Impressively, everything is handled in just 5.4mJ of power — with the inference stage taking three seconds to complete at a draw of 1.3mW. While by far the highest draw of the process, the researchers claim it represents a considerable saving over the typical approach of simply transmitting the raw data for later analysis — estimating that backscatter transmission of audio data would consume over 30 per cent more power than performing the inference on-device and simply transmitting the result, while cutting the time taken considerably.
“This result,” the team notes, “demonstrates that battery-free edge inference is feasible, and that it makes on-board inference both more efficient and faster, even with this preliminary inference model. We envision that the gains can be significantly improved as the research evolves.”
Training day
The secret to the project’s success is a highly-efficient machine learning model, trained off-device on a more powerful system using the Watkins Marine Mammal Sounds Database.
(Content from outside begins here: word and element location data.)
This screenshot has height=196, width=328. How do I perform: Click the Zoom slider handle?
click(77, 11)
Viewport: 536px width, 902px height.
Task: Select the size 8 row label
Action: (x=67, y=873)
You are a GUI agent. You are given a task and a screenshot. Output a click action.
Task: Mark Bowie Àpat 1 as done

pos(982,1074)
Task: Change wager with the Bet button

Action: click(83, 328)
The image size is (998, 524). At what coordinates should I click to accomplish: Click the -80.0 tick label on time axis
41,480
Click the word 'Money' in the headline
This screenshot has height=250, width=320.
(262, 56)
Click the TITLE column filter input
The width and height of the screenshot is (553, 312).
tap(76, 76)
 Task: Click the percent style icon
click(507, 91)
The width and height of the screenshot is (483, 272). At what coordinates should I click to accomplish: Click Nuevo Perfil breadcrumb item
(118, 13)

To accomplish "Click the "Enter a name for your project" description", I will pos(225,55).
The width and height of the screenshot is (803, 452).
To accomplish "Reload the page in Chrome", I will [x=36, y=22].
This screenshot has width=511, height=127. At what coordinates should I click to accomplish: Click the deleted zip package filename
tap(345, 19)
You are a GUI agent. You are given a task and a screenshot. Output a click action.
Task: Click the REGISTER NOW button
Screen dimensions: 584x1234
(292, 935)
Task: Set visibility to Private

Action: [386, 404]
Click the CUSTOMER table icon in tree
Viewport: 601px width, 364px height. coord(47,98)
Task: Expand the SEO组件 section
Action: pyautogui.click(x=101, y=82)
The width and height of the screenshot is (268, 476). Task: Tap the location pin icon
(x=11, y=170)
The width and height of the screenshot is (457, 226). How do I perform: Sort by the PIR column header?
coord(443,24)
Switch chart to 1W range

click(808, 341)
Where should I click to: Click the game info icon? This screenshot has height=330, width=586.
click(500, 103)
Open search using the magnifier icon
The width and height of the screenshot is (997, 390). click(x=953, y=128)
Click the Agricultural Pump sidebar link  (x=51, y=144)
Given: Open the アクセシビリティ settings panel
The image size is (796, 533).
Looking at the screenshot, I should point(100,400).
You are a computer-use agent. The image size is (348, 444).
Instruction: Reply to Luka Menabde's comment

The audio data was resampled to match the sample rate of the microcontroller’s analog to digital converter (ADC) before being used to train high-level Keras models via TensorFlow.
To generate smaller microcontroller-compatible models from these high-level Keras models, the team turned to Keras2C. “This library generates smaller DNN models than TensorFlow Lite does,” the researchers explain, “and requires fewer third-party libraries when generating models.”
The team trained the model off-device, then processed it for use in the resource-constrained environment of the energy-harvesting microcontroller.
In simulated testing, based on samples held-back from the Watkins dataset, performance of the resulting microcontroller-deployed on-device inference model showed promise: The team reports an 84 per cent success rate for offline single-mammal classification, though switching to eight-mammal classification dropped accuracy down to 76 per cent while increasing the model size beyond that which could be deployed on the prototype.
Online accuracy, using data captured by the prototype’s analog to digital converter based on recordings of four marine mammals, proved lower: 63 per cent, a drop the team attributes to the relatively low number of testing samples and a loss of data resolution during the sampling process.
“Nonetheless,” the team notes, “this result demonstrates that our prototype was successful in on-board classification of four marine animals with a reasonable accuracy at extremely low power, and this accuracy may be improved as the research evolves and with more comprehensive online evaluation.”
The highest accuracy came from models with an input layer size of 32 (N-32), but this proved too large for deployment on the microcontroller even after processing.
The researchers suggest a range of directions for future study, including on-device model personalization to boost accuracy, a model-optimized hardware/software co-design approach to boost performance and efficiency, and the investigation of methods to allow training, rather than just inference, to occur on-device.
The team’s work has been made available under open-access terms on Cornell’s arXiv preprint server. The researchers also made their underwater backscatter system available under the permissive Creative Commons Attribution-NonCommercial-ShareAlike 4.0 International license upon its development two years ago, with code and design files available on GitHub.
Reference
Yuchen Zhao, Sayed Saad Afzal, Waleed Akbar, Osvy Rodriguez, Fan Mo, David Boyle, Fadel Adib, and Hamed Haddadi: Towards Battery-Free Machine Learning and Inference in Underwater Environments. DOI arXiv:2202.08174 [cs.LG].